PI 3-kinase activation does not mediate H-Ras– or R-Ras–dependent regulation of integrin affinity. (A) αβ-py cells were transiently transfected with either a control expression vector or vectors containing inserts encoding either R-Ras(G38V) and H-Ras(G12V) or H-Ras(G12V). Each transfection was performed in duplicate; 24 h after transfection, the PI 3-kinase inhibitor LY294002 was added at a final concentration of 20 μM to one of the duplicates. After 48 h, integrin activation was determined by PAC1 binding. Depicted are the activation indices ± SE of three independent determinations. (B) αβ-py cells were transiently transfected with an expression vector encoding HA-tagged Akt and either a control expression vector or vectors containing inserts encoding either R-Ras(G38V) and H-Ras(G12V) or H-Ras(G12V). Each transfection was performed in duplicate, and 24 h after transfection, the PI 3-kinase inhibitor LY294002 was added at a final concentration of 20 μM to one of the duplicates. Forty-eight hours after transfection, the cells were lysed, and the transfected Akt was immunoprecipitated with the anti-HA antibody 12CA5. Akt activity was then assayed using an immunocomplex kinase assay with histone 2B as a substrate. Top, The relative Akt activation is depicted; note the inhibition of Akt activity by LY294002. Bottom, Immunoblots with the anti-HA (12CA5) antibody illustrate comparable expression of HA-tagged Akt in all transfections.

Figure 6

Ral activation does not mediate H-Ras– or R-Ras–dependent regulation of integrin affinity. (A) αβ-py cells were cotransfected with expression vectors encoding H-Ras(G12V),R-Ras(G38V), or Rlf-CAAX in the combinations depicted on the y-axis. After 48 h, integrin activation was determined by PAC1 binding. Depicted are the activation indices ± SE of three independent determinations. Immunoblot analysis of cell lysates demonstrated that HA-tagged Rlf-CAAX was well expressed in all conditions (our unpublished observations). (B) αβ-py cells were cotransfected with expression vectors encoding H-Ras(G12V), R-Ras(G38V), or dominant-negative RalA(T28N) in the combinations depicted on the y-axis.
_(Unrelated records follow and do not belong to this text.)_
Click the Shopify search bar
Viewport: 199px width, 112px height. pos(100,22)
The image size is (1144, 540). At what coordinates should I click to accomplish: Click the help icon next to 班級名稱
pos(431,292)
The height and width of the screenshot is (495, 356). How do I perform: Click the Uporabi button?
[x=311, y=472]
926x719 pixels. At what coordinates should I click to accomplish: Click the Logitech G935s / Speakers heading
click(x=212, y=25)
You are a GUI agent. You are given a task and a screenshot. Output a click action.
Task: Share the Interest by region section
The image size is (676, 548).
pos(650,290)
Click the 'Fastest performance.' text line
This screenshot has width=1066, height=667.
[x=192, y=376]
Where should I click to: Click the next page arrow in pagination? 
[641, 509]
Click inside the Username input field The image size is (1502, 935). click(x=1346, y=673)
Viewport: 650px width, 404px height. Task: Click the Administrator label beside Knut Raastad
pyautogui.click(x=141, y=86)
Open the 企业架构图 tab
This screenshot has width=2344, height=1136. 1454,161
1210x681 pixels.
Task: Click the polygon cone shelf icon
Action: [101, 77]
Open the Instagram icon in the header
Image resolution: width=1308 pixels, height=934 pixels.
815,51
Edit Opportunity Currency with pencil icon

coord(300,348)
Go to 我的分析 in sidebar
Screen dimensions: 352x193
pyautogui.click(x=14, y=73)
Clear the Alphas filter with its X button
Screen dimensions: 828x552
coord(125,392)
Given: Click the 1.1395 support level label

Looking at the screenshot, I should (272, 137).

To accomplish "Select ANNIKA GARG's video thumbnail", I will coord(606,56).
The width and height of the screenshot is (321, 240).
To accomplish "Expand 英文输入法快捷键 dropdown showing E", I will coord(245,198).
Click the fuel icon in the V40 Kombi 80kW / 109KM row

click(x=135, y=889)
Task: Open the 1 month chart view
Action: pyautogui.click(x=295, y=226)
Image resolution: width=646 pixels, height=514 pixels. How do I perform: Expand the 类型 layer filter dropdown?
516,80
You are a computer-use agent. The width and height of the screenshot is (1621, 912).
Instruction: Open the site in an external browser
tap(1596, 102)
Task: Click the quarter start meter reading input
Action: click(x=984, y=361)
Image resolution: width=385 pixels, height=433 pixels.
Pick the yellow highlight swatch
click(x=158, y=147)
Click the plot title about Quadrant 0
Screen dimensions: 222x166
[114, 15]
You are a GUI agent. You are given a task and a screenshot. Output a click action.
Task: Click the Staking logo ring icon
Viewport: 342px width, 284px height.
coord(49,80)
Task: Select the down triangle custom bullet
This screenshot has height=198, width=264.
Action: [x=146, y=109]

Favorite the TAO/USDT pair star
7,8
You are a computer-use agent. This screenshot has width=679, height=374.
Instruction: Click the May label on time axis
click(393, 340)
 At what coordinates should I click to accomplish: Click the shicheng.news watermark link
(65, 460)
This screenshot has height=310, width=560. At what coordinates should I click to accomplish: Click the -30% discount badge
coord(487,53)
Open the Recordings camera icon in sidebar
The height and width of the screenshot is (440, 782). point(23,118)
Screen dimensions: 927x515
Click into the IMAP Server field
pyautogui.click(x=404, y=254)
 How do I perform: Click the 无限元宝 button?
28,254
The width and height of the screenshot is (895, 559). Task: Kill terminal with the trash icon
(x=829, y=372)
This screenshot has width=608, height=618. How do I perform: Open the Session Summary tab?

After 48 h, integrin activation was determined by PAC1 binding. Depicted are the activation indices ± SE of three independent determinations. (C) CHO cells were transfected with HA-RalA, HA-RalA(G23V), HA-RalA(T28N), and HA-Rlf-CAAX as indicated and grown in media containing 0.5% FCS before cell lysis. Ral-GTP was precipitated from the clarified cell lysates with glutathione-sepharose–bound GST-RalBD. Precipitated HA-Ral (bottom) and HA-Ral present in the cell lysate (top) were then identified by Western analysis using the anti-HA monoclonal 12CA5.

Figure 7

A hypothetical scheme of how the GTP-binding cycles of Ras and R-Ras could influence integrin affinity modulation. In this model, ligation of integrins and other cell surface receptors leads to the formation of the GRB2–SOS complex necessary for Ras activation. Ras can then activate its downstream effectors, including Raf-1, stimulating the MAP kinase–dependent negative feedback loop that can suppress activation of integrin. The activation of R-Ras, by as yet undefined stimuli, could then antagonize the Ras/Raf suppressor pathway downstream of MAP kinase.